● How to complete this task:
The expected output is each line in the data below that includes the string "Pagina".
[[ Given data open ]]
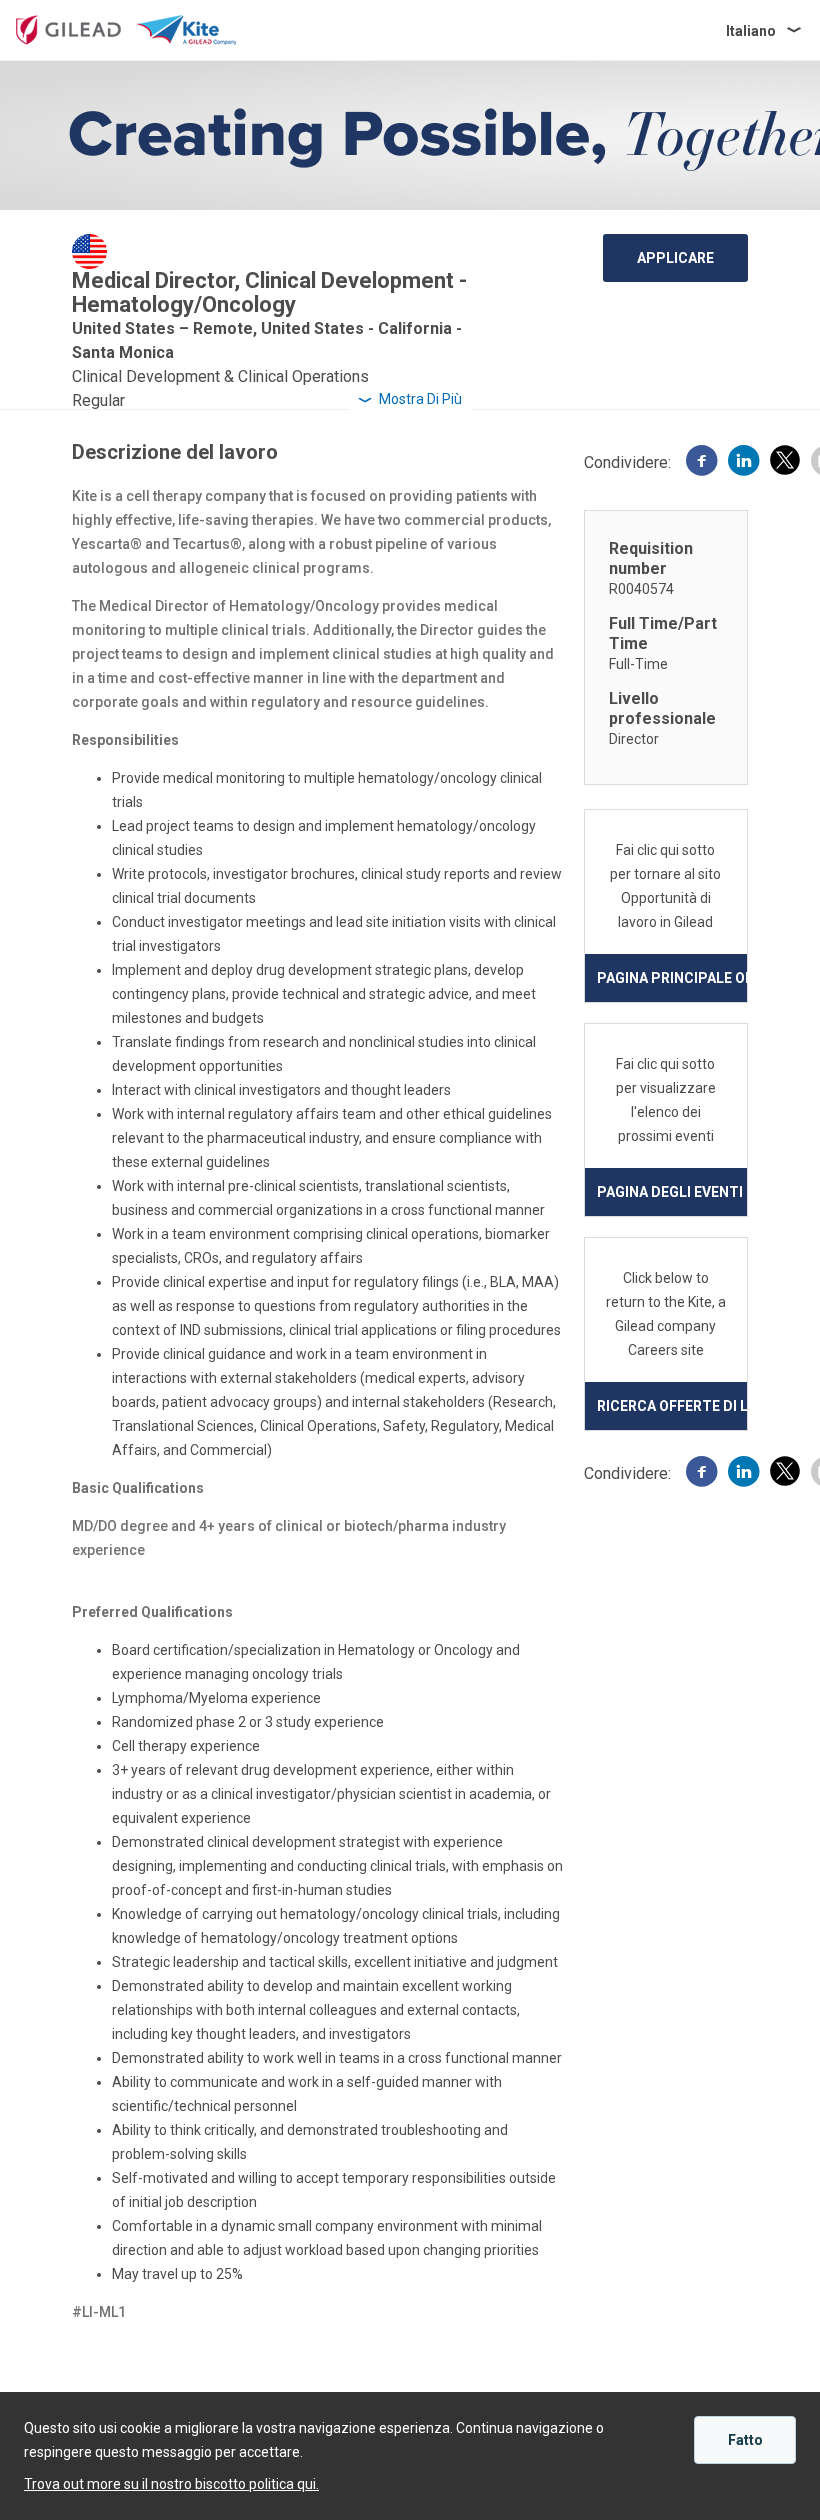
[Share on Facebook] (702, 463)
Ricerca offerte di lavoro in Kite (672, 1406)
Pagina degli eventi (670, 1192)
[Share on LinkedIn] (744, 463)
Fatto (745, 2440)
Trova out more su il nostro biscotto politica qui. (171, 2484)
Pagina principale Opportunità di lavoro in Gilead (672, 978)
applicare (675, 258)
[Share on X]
[[ Given data closed ]]
● Task result:
Pagina degli eventi (670, 1192)
Pagina principale Opportunità di lavoro in Gilead (672, 978)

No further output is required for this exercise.